> **Set exercise**
Put these lines in a numbered list, skipping any blank lines.

(Word and element locating data)
◇ ◇ ◇ ◇
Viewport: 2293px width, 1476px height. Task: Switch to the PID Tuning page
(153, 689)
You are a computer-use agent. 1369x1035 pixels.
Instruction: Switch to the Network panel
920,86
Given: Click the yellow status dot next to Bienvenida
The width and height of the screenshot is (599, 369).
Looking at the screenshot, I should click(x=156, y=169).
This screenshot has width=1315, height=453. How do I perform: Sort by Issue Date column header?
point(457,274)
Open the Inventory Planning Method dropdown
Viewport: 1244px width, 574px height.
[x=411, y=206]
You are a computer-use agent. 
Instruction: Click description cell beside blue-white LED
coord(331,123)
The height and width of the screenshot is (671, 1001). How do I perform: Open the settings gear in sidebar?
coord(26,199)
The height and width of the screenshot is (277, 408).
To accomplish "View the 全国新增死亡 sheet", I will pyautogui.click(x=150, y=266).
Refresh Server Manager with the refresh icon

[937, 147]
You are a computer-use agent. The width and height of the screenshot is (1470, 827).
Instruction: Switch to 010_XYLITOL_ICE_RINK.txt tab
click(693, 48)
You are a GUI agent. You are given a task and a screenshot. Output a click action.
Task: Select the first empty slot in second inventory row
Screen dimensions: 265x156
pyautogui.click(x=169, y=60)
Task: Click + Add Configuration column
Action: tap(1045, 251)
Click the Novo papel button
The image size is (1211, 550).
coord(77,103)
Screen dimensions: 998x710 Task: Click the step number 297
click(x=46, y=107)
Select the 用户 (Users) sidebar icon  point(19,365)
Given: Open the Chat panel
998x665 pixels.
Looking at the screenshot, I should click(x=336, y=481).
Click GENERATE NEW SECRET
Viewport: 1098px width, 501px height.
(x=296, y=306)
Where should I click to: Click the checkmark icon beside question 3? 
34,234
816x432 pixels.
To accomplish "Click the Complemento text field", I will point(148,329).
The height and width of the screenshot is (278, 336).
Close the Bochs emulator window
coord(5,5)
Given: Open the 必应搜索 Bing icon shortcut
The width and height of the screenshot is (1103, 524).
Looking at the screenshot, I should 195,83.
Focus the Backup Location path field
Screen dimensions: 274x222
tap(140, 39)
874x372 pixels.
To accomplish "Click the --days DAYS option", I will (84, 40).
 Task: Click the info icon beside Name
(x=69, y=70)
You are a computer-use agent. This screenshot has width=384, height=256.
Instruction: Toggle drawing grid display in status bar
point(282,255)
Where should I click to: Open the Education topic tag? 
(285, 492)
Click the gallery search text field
◇ ◇ ◇ ◇
> **Response**
1. Viewport: 2293px width, 1476px height. Task: Switch to the PID Tuning page
2. (153, 689)
3. You are a computer-use agent. 1369x1035 pixels.
4. Instruction: Switch to the Network panel
5. 920,86
6. Given: Click the yellow status dot next to Bienvenida
7. The width and height of the screenshot is (599, 369).
8. Looking at the screenshot, I should click(x=156, y=169).
9. This screenshot has width=1315, height=453. How do I perform: Sort by Issue Date column header?
10. point(457,274)
11. Open the Inventory Planning Method dropdown
12. Viewport: 1244px width, 574px height.
13. [x=411, y=206]
14. You are a computer-use agent. 
15. Instruction: Click description cell beside blue-white LED
16. coord(331,123)
17. The height and width of the screenshot is (671, 1001). How do I perform: Open the settings gear in sidebar?
18. coord(26,199)
19. The height and width of the screenshot is (277, 408).
20. To accomplish "View the 全国新增死亡 sheet", I will pyautogui.click(x=150, y=266).
21. Refresh Server Manager with the refresh icon
22. [937, 147]
23. You are a computer-use agent. The width and height of the screenshot is (1470, 827).
24. Instruction: Switch to 010_XYLITOL_ICE_RINK.txt tab
25. click(693, 48)
26. You are a GUI agent. You are given a task and a screenshot. Output a click action.
27. Task: Select the first empty slot in second inventory row
28. Screen dimensions: 265x156
29. pyautogui.click(x=169, y=60)
30. Task: Click + Add Configuration column
31. Action: tap(1045, 251)
32. Click the Novo papel button
33. The image size is (1211, 550).
34. coord(77,103)
35. Screen dimensions: 998x710 Task: Click the step number 297
36. click(x=46, y=107)
37. Select the 用户 (Users) sidebar icon  point(19,365)
38. Given: Open the Chat panel
39. 998x665 pixels.
40. Looking at the screenshot, I should click(x=336, y=481).
41. Click GENERATE NEW SECRET
42. Viewport: 1098px width, 501px height.
43. (x=296, y=306)
44. Where should I click to: Click the checkmark icon beside question 3? 
45. 34,234
46. 816x432 pixels.
47. To accomplish "Click the Complemento text field", I will point(148,329).
48. The height and width of the screenshot is (278, 336).
49. Close the Bochs emulator window
50. coord(5,5)
51. Given: Open the 必应搜索 Bing icon shortcut
52. The width and height of the screenshot is (1103, 524).
53. Looking at the screenshot, I should 195,83.
54. Focus the Backup Location path field
55. Screen dimensions: 274x222
56. tap(140, 39)
57. 874x372 pixels.
58. To accomplish "Click the --days DAYS option", I will (84, 40).
59.  Task: Click the info icon beside Name
60. (x=69, y=70)
61. You are a computer-use agent. This screenshot has width=384, height=256.
62. Instruction: Toggle drawing grid display in status bar
63. point(282,255)
64. Where should I click to: Open the Education topic tag? 
65. (285, 492)
66. Click the gallery search text field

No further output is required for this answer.